BEGIN Data shown

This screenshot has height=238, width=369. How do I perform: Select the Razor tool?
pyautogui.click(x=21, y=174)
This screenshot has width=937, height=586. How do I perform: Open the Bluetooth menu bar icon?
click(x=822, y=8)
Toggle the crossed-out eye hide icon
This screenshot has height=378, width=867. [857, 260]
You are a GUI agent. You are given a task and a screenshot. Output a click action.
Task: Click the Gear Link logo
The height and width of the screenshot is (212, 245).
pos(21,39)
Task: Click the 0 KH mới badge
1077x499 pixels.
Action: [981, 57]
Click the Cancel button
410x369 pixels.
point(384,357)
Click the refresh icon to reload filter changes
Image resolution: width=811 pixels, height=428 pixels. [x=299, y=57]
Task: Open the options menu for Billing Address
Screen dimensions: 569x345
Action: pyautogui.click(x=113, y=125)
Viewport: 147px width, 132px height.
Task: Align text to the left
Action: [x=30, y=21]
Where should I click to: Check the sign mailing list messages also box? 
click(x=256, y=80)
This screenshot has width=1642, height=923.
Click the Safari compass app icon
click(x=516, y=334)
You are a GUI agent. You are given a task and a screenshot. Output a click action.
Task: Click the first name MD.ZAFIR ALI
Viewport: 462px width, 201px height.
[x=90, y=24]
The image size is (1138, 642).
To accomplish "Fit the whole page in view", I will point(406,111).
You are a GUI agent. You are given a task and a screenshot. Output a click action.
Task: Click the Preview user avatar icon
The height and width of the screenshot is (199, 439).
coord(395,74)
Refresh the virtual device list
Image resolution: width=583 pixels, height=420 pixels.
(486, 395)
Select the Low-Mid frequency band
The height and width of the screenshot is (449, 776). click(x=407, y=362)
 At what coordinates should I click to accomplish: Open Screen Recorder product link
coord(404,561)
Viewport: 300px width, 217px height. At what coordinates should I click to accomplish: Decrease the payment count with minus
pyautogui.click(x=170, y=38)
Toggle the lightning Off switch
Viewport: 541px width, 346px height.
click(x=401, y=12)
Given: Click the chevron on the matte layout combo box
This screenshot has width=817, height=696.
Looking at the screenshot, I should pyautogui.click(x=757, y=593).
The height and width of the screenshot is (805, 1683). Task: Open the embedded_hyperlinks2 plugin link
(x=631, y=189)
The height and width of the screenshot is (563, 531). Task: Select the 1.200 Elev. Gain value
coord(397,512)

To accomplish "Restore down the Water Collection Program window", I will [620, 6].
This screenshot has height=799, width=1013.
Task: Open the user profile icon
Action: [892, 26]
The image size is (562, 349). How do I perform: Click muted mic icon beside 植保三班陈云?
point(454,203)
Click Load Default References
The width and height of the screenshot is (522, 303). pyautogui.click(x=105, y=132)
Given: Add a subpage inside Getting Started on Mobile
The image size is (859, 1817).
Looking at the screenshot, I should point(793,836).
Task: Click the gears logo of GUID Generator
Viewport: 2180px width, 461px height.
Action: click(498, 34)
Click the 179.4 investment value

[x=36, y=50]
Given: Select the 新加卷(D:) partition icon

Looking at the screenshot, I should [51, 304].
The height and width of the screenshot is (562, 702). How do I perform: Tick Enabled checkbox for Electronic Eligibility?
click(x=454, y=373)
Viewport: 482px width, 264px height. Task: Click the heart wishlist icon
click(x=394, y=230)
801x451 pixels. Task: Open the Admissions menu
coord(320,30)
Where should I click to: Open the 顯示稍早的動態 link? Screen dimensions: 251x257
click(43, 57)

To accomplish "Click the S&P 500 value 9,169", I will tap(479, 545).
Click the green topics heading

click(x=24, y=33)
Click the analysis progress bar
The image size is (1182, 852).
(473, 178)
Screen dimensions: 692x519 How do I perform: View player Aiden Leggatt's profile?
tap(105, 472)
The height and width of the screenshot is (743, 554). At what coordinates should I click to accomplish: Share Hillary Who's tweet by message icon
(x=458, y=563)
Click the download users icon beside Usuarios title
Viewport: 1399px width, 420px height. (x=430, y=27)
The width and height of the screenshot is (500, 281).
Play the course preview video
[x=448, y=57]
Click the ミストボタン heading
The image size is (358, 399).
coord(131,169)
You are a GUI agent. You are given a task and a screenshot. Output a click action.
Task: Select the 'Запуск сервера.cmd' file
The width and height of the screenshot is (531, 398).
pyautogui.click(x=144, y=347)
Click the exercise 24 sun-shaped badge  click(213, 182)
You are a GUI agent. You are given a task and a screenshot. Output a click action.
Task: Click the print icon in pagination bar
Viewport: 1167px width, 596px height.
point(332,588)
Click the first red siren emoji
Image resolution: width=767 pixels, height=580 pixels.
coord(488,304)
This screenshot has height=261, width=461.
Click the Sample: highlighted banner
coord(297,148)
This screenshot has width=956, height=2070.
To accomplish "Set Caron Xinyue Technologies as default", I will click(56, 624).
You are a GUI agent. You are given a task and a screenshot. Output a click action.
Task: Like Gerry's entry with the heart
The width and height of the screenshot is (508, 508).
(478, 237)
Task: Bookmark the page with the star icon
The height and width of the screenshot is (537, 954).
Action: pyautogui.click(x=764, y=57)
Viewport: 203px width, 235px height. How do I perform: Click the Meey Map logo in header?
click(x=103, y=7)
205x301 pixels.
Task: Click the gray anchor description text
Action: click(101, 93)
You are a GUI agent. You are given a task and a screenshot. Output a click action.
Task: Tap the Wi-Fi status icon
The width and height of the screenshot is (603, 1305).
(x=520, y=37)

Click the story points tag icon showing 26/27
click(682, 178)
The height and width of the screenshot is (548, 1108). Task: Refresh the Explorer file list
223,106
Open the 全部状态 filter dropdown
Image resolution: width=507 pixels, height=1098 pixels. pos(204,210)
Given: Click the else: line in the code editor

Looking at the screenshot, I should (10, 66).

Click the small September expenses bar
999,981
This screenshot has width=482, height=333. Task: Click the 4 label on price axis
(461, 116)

END Data shown

Print the records exactly as they appear, every line, from start to finish.

* _Solved problem_
This screenshot has height=238, width=369. How do I perform: Select the Razor tool?
pyautogui.click(x=21, y=174)
This screenshot has width=937, height=586. How do I perform: Open the Bluetooth menu bar icon?
click(x=822, y=8)
Toggle the crossed-out eye hide icon
This screenshot has height=378, width=867. [857, 260]
You are a GUI agent. You are given a task and a screenshot. Output a click action.
Task: Click the Gear Link logo
The height and width of the screenshot is (212, 245).
pos(21,39)
Task: Click the 0 KH mới badge
1077x499 pixels.
Action: [981, 57]
Click the Cancel button
410x369 pixels.
point(384,357)
Click the refresh icon to reload filter changes
Image resolution: width=811 pixels, height=428 pixels. [x=299, y=57]
Task: Open the options menu for Billing Address
Screen dimensions: 569x345
Action: pyautogui.click(x=113, y=125)
Viewport: 147px width, 132px height.
Task: Align text to the left
Action: [x=30, y=21]
Where should I click to: Check the sign mailing list messages also box? 
click(x=256, y=80)
This screenshot has width=1642, height=923.
Click the Safari compass app icon
click(x=516, y=334)
You are a GUI agent. You are given a task and a screenshot. Output a click action.
Task: Click the first name MD.ZAFIR ALI
Viewport: 462px width, 201px height.
[x=90, y=24]
The image size is (1138, 642).
To accomplish "Fit the whole page in view", I will point(406,111).
You are a GUI agent. You are given a task and a screenshot. Output a click action.
Task: Click the Preview user avatar icon
The height and width of the screenshot is (199, 439).
coord(395,74)
Refresh the virtual device list
Image resolution: width=583 pixels, height=420 pixels.
(486, 395)
Select the Low-Mid frequency band
The height and width of the screenshot is (449, 776). click(x=407, y=362)
 At what coordinates should I click to accomplish: Open Screen Recorder product link
coord(404,561)
Viewport: 300px width, 217px height. At what coordinates should I click to accomplish: Decrease the payment count with minus
pyautogui.click(x=170, y=38)
Toggle the lightning Off switch
Viewport: 541px width, 346px height.
click(x=401, y=12)
Given: Click the chevron on the matte layout combo box
This screenshot has width=817, height=696.
Looking at the screenshot, I should pyautogui.click(x=757, y=593).
The height and width of the screenshot is (805, 1683). Task: Open the embedded_hyperlinks2 plugin link
(x=631, y=189)
The height and width of the screenshot is (563, 531). Task: Select the 1.200 Elev. Gain value
coord(397,512)

To accomplish "Restore down the Water Collection Program window", I will [620, 6].
This screenshot has height=799, width=1013.
Task: Open the user profile icon
Action: [892, 26]
The image size is (562, 349). How do I perform: Click muted mic icon beside 植保三班陈云?
point(454,203)
Click Load Default References
The width and height of the screenshot is (522, 303). pyautogui.click(x=105, y=132)
Given: Add a subpage inside Getting Started on Mobile
The image size is (859, 1817).
Looking at the screenshot, I should point(793,836).
Task: Click the gears logo of GUID Generator
Viewport: 2180px width, 461px height.
Action: click(498, 34)
Click the 179.4 investment value

[x=36, y=50]
Given: Select the 新加卷(D:) partition icon

Looking at the screenshot, I should [51, 304].
The height and width of the screenshot is (562, 702). How do I perform: Tick Enabled checkbox for Electronic Eligibility?
click(x=454, y=373)
Viewport: 482px width, 264px height. Task: Click the heart wishlist icon
click(x=394, y=230)
801x451 pixels. Task: Open the Admissions menu
coord(320,30)
Where should I click to: Open the 顯示稍早的動態 link? Screen dimensions: 251x257
click(43, 57)

To accomplish "Click the S&P 500 value 9,169", I will tap(479, 545).
Click the green topics heading

click(x=24, y=33)
Click the analysis progress bar
The image size is (1182, 852).
(473, 178)
Screen dimensions: 692x519 How do I perform: View player Aiden Leggatt's profile?
tap(105, 472)
The height and width of the screenshot is (743, 554). At what coordinates should I click to accomplish: Share Hillary Who's tweet by message icon
(x=458, y=563)
Click the download users icon beside Usuarios title
Viewport: 1399px width, 420px height. (x=430, y=27)
The width and height of the screenshot is (500, 281).
Play the course preview video
[x=448, y=57]
Click the ミストボタン heading
The image size is (358, 399).
coord(131,169)
You are a GUI agent. You are given a task and a screenshot. Output a click action.
Task: Select the 'Запуск сервера.cmd' file
The width and height of the screenshot is (531, 398).
pyautogui.click(x=144, y=347)
Click the exercise 24 sun-shaped badge  click(213, 182)
You are a GUI agent. You are given a task and a screenshot. Output a click action.
Task: Click the print icon in pagination bar
Viewport: 1167px width, 596px height.
point(332,588)
Click the first red siren emoji
Image resolution: width=767 pixels, height=580 pixels.
coord(488,304)
This screenshot has height=261, width=461.
Click the Sample: highlighted banner
coord(297,148)
This screenshot has width=956, height=2070.
To accomplish "Set Caron Xinyue Technologies as default", I will click(56, 624).
You are a GUI agent. You are given a task and a screenshot. Output a click action.
Task: Like Gerry's entry with the heart
The width and height of the screenshot is (508, 508).
(478, 237)
Task: Bookmark the page with the star icon
The height and width of the screenshot is (537, 954).
Action: pyautogui.click(x=764, y=57)
Viewport: 203px width, 235px height. How do I perform: Click the Meey Map logo in header?
click(x=103, y=7)
205x301 pixels.
Task: Click the gray anchor description text
Action: click(101, 93)
You are a GUI agent. You are given a task and a screenshot. Output a click action.
Task: Tap the Wi-Fi status icon
The width and height of the screenshot is (603, 1305).
(x=520, y=37)

Click the story points tag icon showing 26/27
click(682, 178)
The height and width of the screenshot is (548, 1108). Task: Refresh the Explorer file list
223,106
Open the 全部状态 filter dropdown
Image resolution: width=507 pixels, height=1098 pixels. pos(204,210)
Given: Click the else: line in the code editor

Looking at the screenshot, I should (10, 66).

Click the small September expenses bar
999,981
This screenshot has width=482, height=333. Task: Click the 4 label on price axis
(461, 116)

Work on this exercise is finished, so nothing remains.